It may well be true that stitching multicultural communities together requires us to be more curious, inclusive neighbors. But the “assimilation” camp’s actual issue is not an unwillingness to participate. Rather, immigrants and their children, like Wang, seem to pose the biggest threat when they participate too much. At bottom, the point has always been disenfranchisement.

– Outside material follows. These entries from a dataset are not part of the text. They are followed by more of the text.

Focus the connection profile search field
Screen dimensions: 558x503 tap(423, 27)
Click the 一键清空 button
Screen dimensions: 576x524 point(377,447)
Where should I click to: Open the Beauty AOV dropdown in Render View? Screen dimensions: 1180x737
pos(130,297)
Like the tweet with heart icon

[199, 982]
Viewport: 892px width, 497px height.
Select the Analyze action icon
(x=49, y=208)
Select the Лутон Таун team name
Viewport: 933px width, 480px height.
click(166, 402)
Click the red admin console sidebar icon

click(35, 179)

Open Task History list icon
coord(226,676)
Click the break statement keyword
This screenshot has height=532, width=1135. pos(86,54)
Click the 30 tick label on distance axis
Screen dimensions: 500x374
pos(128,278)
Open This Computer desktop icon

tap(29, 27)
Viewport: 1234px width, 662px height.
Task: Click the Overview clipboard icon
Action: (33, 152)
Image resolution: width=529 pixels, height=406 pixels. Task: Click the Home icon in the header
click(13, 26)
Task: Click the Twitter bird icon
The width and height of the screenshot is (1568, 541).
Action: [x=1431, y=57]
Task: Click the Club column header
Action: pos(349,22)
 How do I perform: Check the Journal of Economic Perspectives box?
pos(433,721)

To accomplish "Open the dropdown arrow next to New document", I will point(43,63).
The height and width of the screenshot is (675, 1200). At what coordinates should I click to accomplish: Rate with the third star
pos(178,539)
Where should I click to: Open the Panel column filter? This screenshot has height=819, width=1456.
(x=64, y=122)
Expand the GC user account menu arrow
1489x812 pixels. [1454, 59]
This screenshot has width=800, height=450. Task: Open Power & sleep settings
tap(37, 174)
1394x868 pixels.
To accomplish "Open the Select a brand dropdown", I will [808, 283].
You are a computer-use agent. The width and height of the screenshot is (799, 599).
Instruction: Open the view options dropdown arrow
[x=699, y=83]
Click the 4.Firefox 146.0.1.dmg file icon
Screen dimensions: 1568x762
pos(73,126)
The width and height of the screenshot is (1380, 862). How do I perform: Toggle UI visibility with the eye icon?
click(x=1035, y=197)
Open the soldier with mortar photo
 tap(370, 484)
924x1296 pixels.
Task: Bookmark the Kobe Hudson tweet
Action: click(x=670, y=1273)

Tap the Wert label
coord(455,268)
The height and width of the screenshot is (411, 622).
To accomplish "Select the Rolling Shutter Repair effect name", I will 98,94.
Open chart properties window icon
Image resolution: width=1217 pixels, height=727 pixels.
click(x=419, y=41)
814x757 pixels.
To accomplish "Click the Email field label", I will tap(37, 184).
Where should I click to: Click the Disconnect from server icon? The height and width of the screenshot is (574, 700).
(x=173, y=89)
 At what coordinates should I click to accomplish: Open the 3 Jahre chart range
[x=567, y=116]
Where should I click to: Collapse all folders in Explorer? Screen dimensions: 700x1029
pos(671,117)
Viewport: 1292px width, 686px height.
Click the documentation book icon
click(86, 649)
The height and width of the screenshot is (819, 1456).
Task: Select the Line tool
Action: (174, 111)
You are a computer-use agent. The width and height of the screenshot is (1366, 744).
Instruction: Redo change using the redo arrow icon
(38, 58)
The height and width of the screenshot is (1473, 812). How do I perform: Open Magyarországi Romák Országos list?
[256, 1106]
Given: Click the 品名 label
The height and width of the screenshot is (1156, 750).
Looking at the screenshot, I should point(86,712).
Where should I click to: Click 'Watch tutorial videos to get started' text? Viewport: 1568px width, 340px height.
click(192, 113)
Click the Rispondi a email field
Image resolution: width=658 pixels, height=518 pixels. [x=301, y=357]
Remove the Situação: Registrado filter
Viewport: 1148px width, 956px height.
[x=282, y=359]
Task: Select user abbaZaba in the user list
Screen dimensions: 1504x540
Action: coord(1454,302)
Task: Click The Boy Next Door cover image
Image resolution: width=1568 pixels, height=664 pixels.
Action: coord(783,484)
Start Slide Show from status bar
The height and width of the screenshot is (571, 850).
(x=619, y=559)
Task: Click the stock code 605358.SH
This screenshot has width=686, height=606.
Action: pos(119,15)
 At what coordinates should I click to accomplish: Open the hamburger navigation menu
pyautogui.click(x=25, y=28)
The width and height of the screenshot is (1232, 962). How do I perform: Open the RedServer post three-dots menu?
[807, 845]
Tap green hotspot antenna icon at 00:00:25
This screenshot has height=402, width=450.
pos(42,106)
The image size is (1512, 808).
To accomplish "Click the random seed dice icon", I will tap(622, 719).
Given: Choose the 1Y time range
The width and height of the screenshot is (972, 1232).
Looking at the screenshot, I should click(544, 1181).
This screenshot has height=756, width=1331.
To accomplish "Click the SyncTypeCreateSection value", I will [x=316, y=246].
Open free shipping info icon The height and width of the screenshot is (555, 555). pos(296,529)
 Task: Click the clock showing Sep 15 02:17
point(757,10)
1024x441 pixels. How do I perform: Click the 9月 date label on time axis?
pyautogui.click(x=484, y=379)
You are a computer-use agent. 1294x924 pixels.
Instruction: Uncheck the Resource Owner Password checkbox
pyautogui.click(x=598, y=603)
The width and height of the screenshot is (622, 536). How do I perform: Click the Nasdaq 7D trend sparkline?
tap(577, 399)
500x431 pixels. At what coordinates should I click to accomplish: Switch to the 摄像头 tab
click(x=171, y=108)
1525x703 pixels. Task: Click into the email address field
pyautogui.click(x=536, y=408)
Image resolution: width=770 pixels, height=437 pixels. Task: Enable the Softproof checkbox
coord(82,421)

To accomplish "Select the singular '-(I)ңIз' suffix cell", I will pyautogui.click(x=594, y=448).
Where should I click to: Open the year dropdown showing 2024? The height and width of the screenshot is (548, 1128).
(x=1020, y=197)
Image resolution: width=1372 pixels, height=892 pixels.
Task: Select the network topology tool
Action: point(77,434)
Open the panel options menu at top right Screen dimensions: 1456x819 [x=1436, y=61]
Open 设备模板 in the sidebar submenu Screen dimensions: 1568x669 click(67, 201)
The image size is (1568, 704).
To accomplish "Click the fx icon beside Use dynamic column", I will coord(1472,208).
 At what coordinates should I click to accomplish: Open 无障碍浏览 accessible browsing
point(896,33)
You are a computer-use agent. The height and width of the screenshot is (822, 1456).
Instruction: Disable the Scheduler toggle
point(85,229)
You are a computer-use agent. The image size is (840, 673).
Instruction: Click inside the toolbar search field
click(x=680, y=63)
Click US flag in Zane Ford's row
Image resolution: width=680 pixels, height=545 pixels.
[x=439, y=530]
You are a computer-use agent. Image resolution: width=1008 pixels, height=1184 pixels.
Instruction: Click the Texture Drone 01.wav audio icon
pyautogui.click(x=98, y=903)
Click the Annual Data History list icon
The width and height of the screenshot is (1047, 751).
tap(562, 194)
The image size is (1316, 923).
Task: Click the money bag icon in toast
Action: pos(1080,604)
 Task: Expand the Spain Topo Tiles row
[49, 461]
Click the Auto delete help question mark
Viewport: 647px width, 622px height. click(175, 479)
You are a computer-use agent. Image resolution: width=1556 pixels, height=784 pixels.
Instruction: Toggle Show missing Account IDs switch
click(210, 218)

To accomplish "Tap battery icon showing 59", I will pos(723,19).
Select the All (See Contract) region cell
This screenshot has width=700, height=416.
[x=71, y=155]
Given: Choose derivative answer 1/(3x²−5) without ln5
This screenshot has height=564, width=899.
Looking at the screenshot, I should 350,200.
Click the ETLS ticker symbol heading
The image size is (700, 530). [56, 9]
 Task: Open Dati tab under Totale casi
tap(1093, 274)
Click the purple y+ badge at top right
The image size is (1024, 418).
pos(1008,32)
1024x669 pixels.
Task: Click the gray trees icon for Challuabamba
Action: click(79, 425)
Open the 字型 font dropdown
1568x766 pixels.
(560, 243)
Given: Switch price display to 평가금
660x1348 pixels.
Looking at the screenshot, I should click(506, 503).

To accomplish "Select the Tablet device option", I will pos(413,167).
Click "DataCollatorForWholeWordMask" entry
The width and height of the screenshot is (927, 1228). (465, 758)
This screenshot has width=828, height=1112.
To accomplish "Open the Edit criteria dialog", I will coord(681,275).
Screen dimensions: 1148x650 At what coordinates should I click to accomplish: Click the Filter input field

Our legal institutions and the broader culture refract their policy values back at each other. The specter of the unassimilable Asian American was embodied most infamously in Fu Manchu, a fictional doctor-slash-supervillain who endured in Marvel comics, on television, and in theaters across much of the 20th century. Fu lived in American communities but sought to use mind control and esoteric sciences to bring down the Western empire. In him is embodied the fear that a foreigner might ingratiate himself too much—mastering Western tools only to deploy them against blue-blooded Americans. Again, the parallels to Michael Savage’s podcast are obvious.
Overinclusive national-security initiatives have often fed on the same fear of the unassimilable. The incarceration of Japanese Americans and nationals is our country’s ugliest result, but other punitive dragnets have followed. McCarthyists indiscriminately portrayed Chinese immigrants as Communist subversives and sought to deport as many as possible. After 9/11, the government punished ordinary Muslim Americans who refused its overtures to spy, at great personal cost, for it. Today similar patterns have emerged as economic and military competition with China intensifies.
This Asian American and Pacific Islander Heritage Month, we should honor the Asian Americans who are robustly participating in our body politic: not only attorneys defending the rule of law, but also teachers, librarians, social workers, local government employees, and those who engage in domestic labor, among others. Their work caring for others in the name of enacting a more just vision of our country, whether on the national stage or in their everyday lives, is profoundly, fundamentally American.